| What you have to do |
Once the line with "Task: Hide the V2 track output eye" is found in the data, output it and each following line exactly, up to and including the line with "2576x1224 pixels.", and nothing before or after.

:: Record extracts ::

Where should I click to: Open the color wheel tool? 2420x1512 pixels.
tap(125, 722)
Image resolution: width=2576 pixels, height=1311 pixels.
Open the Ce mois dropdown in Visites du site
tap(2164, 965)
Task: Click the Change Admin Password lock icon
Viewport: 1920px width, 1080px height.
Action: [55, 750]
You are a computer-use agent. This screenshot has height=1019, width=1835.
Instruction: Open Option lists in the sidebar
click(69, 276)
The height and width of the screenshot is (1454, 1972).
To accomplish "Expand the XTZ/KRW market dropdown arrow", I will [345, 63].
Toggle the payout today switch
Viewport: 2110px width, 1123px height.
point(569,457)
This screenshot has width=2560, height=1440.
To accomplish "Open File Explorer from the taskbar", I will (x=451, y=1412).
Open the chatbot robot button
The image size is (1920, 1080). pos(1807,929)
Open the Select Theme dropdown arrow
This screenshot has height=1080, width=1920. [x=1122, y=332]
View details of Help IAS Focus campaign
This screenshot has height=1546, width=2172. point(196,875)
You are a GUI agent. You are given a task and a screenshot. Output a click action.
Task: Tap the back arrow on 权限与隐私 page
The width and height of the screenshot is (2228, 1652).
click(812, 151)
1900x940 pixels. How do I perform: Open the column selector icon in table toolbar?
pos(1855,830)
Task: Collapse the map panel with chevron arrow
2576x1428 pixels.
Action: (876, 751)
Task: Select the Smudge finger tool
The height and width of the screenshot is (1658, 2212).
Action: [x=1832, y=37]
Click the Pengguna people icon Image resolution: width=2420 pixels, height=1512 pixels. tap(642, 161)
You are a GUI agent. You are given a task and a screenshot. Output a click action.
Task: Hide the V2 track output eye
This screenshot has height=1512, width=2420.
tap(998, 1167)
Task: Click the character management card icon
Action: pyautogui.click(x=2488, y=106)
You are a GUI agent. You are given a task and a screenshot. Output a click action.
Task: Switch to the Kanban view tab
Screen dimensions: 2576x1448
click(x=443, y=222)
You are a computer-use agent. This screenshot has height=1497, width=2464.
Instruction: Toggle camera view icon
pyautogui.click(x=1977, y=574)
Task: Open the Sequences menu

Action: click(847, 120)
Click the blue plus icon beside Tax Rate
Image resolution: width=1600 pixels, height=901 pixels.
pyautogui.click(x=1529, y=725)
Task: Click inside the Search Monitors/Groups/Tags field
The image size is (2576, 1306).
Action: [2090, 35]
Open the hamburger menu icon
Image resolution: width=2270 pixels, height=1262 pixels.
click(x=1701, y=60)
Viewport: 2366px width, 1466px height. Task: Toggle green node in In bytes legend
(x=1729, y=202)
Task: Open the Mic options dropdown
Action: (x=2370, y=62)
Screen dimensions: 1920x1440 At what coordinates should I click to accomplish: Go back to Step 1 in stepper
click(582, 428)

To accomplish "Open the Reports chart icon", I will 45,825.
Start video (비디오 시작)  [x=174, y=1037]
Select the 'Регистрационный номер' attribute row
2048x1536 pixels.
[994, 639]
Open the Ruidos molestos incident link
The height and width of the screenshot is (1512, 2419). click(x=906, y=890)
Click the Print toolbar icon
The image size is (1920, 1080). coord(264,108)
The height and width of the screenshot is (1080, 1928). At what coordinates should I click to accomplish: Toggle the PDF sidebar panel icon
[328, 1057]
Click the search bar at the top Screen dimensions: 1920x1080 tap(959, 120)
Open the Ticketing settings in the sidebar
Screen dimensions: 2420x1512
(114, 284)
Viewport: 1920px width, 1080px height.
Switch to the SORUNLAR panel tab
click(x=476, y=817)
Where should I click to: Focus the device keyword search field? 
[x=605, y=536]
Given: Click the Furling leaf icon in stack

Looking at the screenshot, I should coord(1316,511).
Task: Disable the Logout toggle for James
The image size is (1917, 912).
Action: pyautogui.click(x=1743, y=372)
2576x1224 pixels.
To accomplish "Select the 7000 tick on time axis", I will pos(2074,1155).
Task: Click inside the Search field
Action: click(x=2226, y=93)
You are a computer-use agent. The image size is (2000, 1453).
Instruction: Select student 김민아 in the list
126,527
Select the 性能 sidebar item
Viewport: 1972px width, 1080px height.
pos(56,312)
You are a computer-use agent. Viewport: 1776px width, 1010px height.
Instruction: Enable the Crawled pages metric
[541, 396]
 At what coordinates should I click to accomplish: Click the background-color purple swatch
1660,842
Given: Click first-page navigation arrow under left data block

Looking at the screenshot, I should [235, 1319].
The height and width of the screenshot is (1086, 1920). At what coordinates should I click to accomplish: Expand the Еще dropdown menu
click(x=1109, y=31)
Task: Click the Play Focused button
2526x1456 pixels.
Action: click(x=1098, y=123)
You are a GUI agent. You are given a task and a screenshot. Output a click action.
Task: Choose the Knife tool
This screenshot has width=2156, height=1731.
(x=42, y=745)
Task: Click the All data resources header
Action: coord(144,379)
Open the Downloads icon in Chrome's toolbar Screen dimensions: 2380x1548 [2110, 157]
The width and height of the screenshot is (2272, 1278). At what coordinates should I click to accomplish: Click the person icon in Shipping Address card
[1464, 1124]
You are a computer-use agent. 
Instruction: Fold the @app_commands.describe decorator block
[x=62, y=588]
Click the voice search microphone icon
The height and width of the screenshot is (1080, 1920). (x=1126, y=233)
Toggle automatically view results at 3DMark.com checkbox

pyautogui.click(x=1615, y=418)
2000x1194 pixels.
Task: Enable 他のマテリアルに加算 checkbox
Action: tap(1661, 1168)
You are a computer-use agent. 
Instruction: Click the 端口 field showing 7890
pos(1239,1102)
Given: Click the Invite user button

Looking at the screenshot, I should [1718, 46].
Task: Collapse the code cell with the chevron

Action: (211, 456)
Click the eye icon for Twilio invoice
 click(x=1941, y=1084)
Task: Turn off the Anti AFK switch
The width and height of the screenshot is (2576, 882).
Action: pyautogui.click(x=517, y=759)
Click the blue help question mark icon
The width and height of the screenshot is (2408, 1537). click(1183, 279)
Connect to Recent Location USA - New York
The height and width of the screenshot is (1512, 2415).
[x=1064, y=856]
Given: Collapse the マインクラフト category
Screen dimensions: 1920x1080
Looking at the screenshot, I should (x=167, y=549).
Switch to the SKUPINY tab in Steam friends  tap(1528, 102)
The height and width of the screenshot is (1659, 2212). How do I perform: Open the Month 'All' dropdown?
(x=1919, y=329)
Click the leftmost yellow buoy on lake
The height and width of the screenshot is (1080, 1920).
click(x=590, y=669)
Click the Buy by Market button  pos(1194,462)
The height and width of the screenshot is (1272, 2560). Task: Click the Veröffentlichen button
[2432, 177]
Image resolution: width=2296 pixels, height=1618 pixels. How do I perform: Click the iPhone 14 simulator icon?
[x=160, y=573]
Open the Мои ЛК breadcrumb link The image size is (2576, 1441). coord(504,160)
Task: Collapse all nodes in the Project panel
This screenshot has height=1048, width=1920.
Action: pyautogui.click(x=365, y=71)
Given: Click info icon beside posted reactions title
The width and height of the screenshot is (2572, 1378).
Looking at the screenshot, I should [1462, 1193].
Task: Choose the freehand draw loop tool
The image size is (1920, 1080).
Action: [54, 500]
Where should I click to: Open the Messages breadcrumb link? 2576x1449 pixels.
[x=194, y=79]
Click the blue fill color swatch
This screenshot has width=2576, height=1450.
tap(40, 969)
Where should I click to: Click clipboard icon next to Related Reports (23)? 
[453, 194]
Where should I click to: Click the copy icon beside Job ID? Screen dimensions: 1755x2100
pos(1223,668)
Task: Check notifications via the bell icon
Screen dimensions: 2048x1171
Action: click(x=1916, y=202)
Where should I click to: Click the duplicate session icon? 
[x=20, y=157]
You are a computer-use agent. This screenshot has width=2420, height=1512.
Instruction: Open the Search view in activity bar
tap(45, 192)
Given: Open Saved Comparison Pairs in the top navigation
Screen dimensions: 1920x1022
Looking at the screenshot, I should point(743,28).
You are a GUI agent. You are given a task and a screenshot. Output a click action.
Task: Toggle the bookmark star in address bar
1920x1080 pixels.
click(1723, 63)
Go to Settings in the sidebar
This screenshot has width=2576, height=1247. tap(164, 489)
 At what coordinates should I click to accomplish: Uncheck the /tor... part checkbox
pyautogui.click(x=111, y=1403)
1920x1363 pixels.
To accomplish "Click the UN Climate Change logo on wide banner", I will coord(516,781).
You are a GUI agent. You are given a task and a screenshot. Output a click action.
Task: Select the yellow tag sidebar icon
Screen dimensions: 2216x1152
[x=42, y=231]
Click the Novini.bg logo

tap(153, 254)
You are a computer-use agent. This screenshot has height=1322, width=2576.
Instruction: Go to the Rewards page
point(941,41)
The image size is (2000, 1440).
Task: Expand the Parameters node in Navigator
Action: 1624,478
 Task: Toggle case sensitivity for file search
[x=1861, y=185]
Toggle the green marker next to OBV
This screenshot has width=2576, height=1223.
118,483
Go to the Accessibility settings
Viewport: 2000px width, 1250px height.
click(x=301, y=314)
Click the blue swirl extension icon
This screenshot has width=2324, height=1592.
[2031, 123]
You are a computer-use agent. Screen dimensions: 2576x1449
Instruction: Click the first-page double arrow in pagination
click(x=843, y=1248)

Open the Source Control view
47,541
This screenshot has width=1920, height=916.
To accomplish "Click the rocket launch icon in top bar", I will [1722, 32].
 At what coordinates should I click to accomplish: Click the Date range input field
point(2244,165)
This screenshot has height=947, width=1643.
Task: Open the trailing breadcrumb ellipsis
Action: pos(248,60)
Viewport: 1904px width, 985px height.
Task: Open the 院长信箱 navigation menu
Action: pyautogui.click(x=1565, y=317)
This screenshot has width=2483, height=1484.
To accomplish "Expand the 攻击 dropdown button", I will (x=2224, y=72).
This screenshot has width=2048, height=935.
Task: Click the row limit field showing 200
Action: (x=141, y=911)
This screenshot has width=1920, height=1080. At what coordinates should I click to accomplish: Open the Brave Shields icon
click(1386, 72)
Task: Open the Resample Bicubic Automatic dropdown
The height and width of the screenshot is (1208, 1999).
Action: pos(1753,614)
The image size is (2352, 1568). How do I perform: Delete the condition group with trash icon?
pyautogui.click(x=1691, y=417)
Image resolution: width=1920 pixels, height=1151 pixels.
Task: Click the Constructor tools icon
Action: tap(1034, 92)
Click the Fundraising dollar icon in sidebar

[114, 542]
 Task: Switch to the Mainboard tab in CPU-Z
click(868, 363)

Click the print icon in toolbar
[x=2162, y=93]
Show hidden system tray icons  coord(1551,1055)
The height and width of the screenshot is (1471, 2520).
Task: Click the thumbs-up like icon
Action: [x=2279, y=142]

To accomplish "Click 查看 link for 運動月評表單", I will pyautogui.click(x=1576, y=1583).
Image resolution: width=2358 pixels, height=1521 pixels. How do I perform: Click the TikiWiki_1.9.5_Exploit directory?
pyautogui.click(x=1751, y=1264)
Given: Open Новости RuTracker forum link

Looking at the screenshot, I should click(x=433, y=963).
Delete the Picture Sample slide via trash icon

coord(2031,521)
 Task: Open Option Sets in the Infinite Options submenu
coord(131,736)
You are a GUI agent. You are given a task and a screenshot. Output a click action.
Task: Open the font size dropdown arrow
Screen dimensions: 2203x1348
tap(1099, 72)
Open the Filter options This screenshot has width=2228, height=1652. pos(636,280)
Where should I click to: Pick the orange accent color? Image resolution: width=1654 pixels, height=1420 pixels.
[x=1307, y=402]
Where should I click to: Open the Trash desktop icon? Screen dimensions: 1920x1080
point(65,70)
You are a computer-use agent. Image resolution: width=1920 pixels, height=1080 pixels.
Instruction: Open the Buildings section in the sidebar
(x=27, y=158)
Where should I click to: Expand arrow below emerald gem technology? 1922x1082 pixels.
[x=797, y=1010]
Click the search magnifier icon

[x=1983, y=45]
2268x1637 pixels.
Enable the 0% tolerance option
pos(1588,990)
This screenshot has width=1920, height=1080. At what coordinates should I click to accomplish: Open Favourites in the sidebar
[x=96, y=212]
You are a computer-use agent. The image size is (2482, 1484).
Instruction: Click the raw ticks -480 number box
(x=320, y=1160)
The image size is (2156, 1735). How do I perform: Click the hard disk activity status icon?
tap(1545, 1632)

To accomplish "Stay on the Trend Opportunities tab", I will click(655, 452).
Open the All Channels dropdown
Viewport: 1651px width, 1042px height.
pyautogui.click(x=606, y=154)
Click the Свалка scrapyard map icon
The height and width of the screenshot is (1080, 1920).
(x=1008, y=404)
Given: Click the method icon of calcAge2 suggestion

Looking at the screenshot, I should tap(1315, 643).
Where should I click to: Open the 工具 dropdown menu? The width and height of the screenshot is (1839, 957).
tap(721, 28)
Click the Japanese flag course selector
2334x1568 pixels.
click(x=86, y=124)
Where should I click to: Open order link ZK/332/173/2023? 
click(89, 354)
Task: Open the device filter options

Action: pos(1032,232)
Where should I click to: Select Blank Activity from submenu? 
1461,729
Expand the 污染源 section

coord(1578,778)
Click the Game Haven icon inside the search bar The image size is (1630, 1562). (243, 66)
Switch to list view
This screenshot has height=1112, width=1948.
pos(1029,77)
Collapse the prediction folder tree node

:::

| Solution to the exercise |
Task: Hide the V2 track output eye
This screenshot has height=1512, width=2420.
tap(998, 1167)
Task: Click the character management card icon
Action: pyautogui.click(x=2488, y=106)
You are a GUI agent. You are given a task and a screenshot. Output a click action.
Task: Switch to the Kanban view tab
Screen dimensions: 2576x1448
click(x=443, y=222)
You are a computer-use agent. This screenshot has height=1497, width=2464.
Instruction: Toggle camera view icon
pyautogui.click(x=1977, y=574)
Task: Open the Sequences menu

Action: click(847, 120)
Click the blue plus icon beside Tax Rate
Image resolution: width=1600 pixels, height=901 pixels.
pyautogui.click(x=1529, y=725)
Task: Click inside the Search Monitors/Groups/Tags field
The image size is (2576, 1306).
Action: [2090, 35]
Open the hamburger menu icon
Image resolution: width=2270 pixels, height=1262 pixels.
click(x=1701, y=60)
Viewport: 2366px width, 1466px height. Task: Toggle green node in In bytes legend
(x=1729, y=202)
Task: Open the Mic options dropdown
Action: (x=2370, y=62)
Screen dimensions: 1920x1440 At what coordinates should I click to accomplish: Go back to Step 1 in stepper
click(582, 428)

To accomplish "Open the Reports chart icon", I will 45,825.
Start video (비디오 시작)  [x=174, y=1037]
Select the 'Регистрационный номер' attribute row
2048x1536 pixels.
[994, 639]
Open the Ruidos molestos incident link
The height and width of the screenshot is (1512, 2419). click(x=906, y=890)
Click the Print toolbar icon
The image size is (1920, 1080). coord(264,108)
The height and width of the screenshot is (1080, 1928). At what coordinates should I click to accomplish: Toggle the PDF sidebar panel icon
[328, 1057]
Click the search bar at the top Screen dimensions: 1920x1080 tap(959, 120)
Open the Ticketing settings in the sidebar
Screen dimensions: 2420x1512
(114, 284)
Viewport: 1920px width, 1080px height.
Switch to the SORUNLAR panel tab
click(x=476, y=817)
Where should I click to: Focus the device keyword search field? 
[x=605, y=536]
Given: Click the Furling leaf icon in stack

Looking at the screenshot, I should coord(1316,511).
Task: Disable the Logout toggle for James
The image size is (1917, 912).
Action: pyautogui.click(x=1743, y=372)
2576x1224 pixels.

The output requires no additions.